N°128 – La mystérieuse pierre-cochon des ‘arioi de Opoa

 

Service de la culture et du patrimoine (SCP) – Pu no te ta’ere e no te faufa’a tumu128 - Rdv Taputapuatea - Cochon SCP

Rencontre avec Edmée Hopuu, agent du bureau des Traditions orales au Service de la culture et du patrimoine. Texte : Élodie Largenton. Photo : SCP.

 

 

 

Après avoir découvert la pierre-baleine/cachalot dans le Hiroa précédent, nous nous intéressons à la pierre cochon, qui se trouve également sur le site du Paysage culturel Taputapuātea. Cette pierre légendaire dite ‘ofa’i pua’a serait liée à l’histoire de la confrérie des ‘arioi, des rites et mythes du Dieu Oro.

 

Seuls quelques habitants de Opoa ont vu cette pierre cochon, ‘ofa’i pua’a.
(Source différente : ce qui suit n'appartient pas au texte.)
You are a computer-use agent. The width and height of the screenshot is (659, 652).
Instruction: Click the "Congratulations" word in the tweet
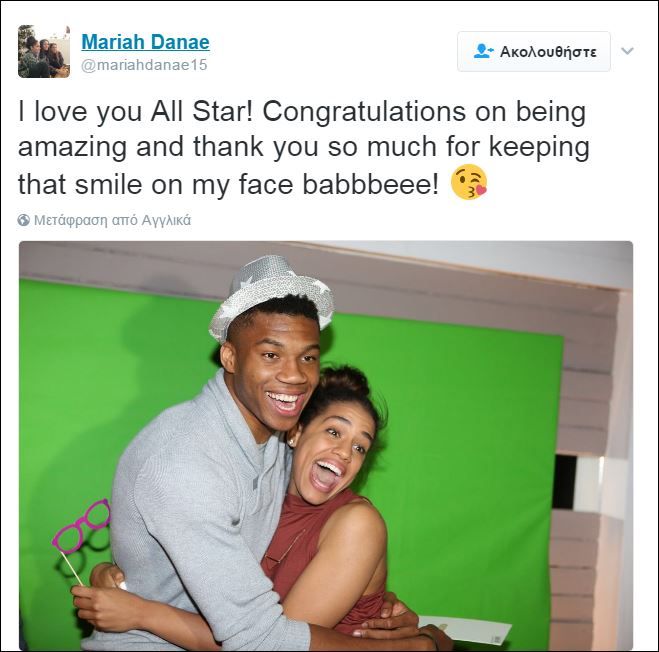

D’après Ieremiah Pani, dit Papa Pua, membre du conseil des sages de Opoa et décédé en juin 2016, cette pierre avait été ensevelie lors des travaux d’installation du réseau hydraulique a Opoa. Il avait participé à l’enfouissement de cette pierre sur le bas-côté de la route principale, non loin d’une des entrées du site. Le Service de la Culture et du Patrimoine a recueilli son témoignage : « Je me souviens qu’à l’époque, pendant les travaux d’aménagement routiers et hydrauliques, il y avait cette pierre à laquelle personne ne faisait attention. Elle avait la forme d’un cochon. Oui, je l’ai vue. Nous avions creusé un trou et nous l’avions enfouie au même endroit. » L’emplacement de la pierre est donc connu, mais elle reste un mystère pour les visiteurs du Paysage culturel Taputapuātea.

 

Le SCP envisage de marquer un jour l’entrée de la pointe Mātā-hira-i-tera’i avec cette pierre une fois extraite qui pourrait être mise en valeur : Te Pa’e-pua’a-mā’ohi. Le cochon sauvage, émanation du dieu ‘Oro-taua, dont la mâchoire supérieure pointait vers le ciel et la mâchoire inférieure pointait vers la terre signifiait que la bouche du dieu ‘Oro-taua était ouverte et prête à dévorer le ari’i, le va’a mataeina’a et le fenua tout entier si quelqu’un osait enfreindre les tapu.

 

Le témoignage essentiel des Papas de Opoa

 

Elle pourrait être positionnée côté montagne et faire office de gardien de l’entrée que tous les visiteurs pourront approcher, avant de pénétrer, en toute humilité, dans l’autre partie de l’espace sacré, côté mer. Ce projet a été inspiré des échanges avec le comité des sages dont font également partie Kaina Tavaearii dit Papa Maraehau et son aîné, Timiona Tavaearii dit Papa Timi détenant nombre de sources d’information largement utilisées pour le dossier de candidature du paysage culturel Taputapuātea au patrimoine mondial de l’Unesco.

 

Lors des travaux de recueil auprès de ces anciens de Opoa, le service a pu récolter un certain nombre d’informations sur la toponymie du Paysage culturel Taputapuātea. Cela a permis de connaître l’emplacement des trois maisons des ‘arioi à Opoa – fare Nanu’u, fare ofe et fare mei’a. Or, ces maisons se situent à 100 m de l’endroit ou est censée se trouver la pierre cochon. Le SCP émet donc

« l’hypothèse qu’il s’agissait de la pierre des ‘arioi », explique Edmée Hopuu. En l’absence d’informations supplémentaires de la tradition orale, il a fallu replonger et revisiter une partie de l’histoire de la société des ‘arioi, qui a séduit notamment les premiers navigateurs, dont Jacques-

Antoine Moerenhout qui affirme, en 1837, que « c’était bien certainement une institution religieuse ». Il fait le lien entre le culte de ‘Oro et les ‘arioi dont le rôle était l’initiation aux mystères du dieu ‘Oro. Selon Edward Smith Handy et Teuira Henry, l’origine de la société des ‘arioi remonterait au règne de Tamatoa I’incarnation de ‘Oro, qui fut le premier ‘arioi. « C’étaient des lettrés et des acteurs de grand talent, choisis dans toutes les classes et tenus en haute estime par tous », écrit ainsi Teuira Henry. Pour retracer le passé enfoui de cette pierre, de plus amples recherches et études comparatives seront menées par le Service de la Culture et du Patrimoine.

 

Encadré

« Ces deux cochons devinrent les dieux des arioi »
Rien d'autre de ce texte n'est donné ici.